Copy exactly the lines from the start of the material through the line with "You are a GUI". Pictures stay out of the copy.

*** Begin section ***

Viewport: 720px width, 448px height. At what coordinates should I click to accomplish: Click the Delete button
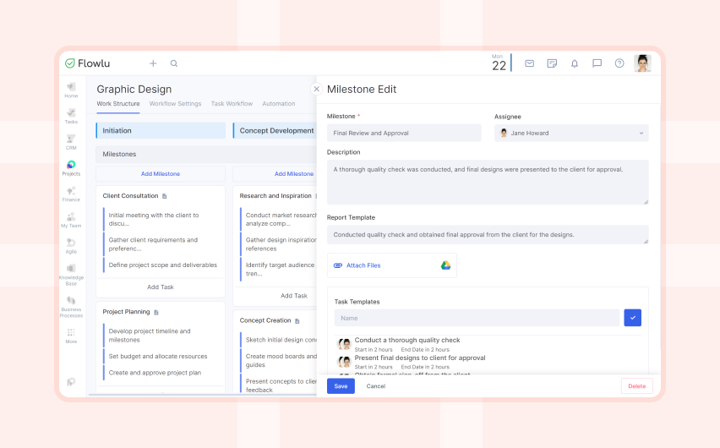(636, 385)
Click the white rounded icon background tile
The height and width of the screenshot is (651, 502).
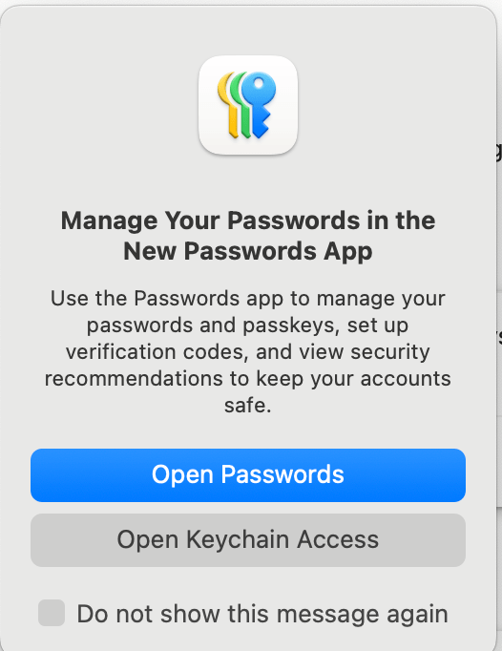click(248, 105)
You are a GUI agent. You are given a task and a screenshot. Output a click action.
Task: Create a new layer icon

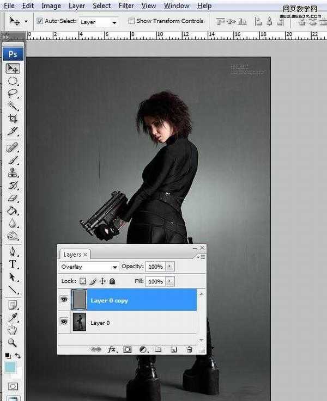click(x=174, y=349)
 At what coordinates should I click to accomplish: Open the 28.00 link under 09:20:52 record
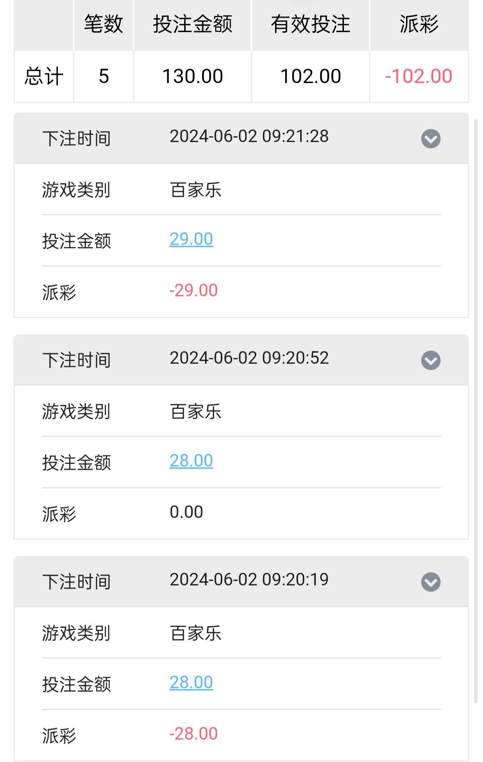[191, 461]
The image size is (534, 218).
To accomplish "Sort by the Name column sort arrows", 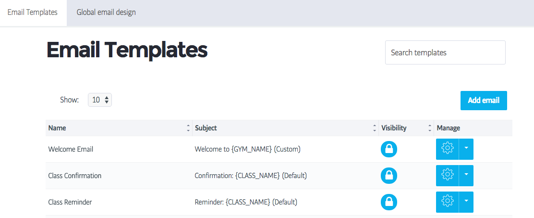I will [x=188, y=128].
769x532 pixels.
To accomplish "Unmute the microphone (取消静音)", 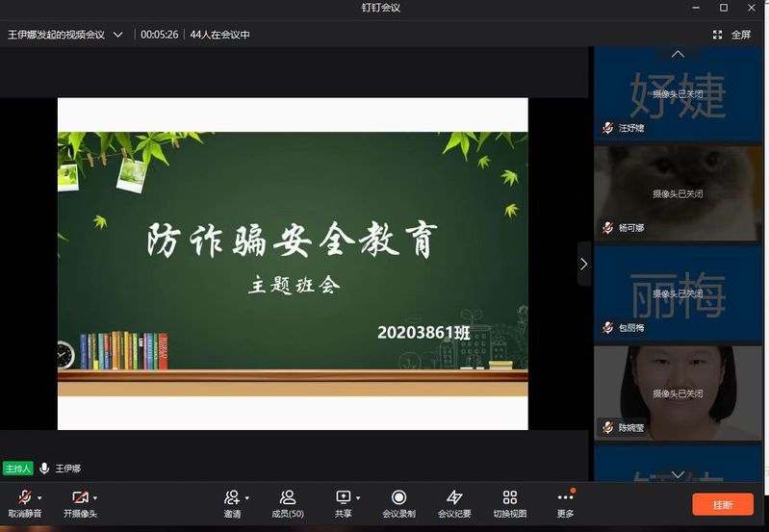I will [x=24, y=498].
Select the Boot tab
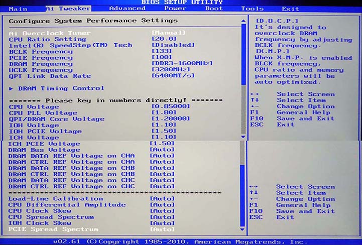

*** End section ***

**Task answer**
Viewport: 720px width, 448px height. At what coordinates should I click to accomplish: Click the Delete button
(636, 385)
Click the white rounded icon background tile
The height and width of the screenshot is (651, 502).
click(248, 105)
You are a GUI agent. You are given a task and a screenshot. Output a click action.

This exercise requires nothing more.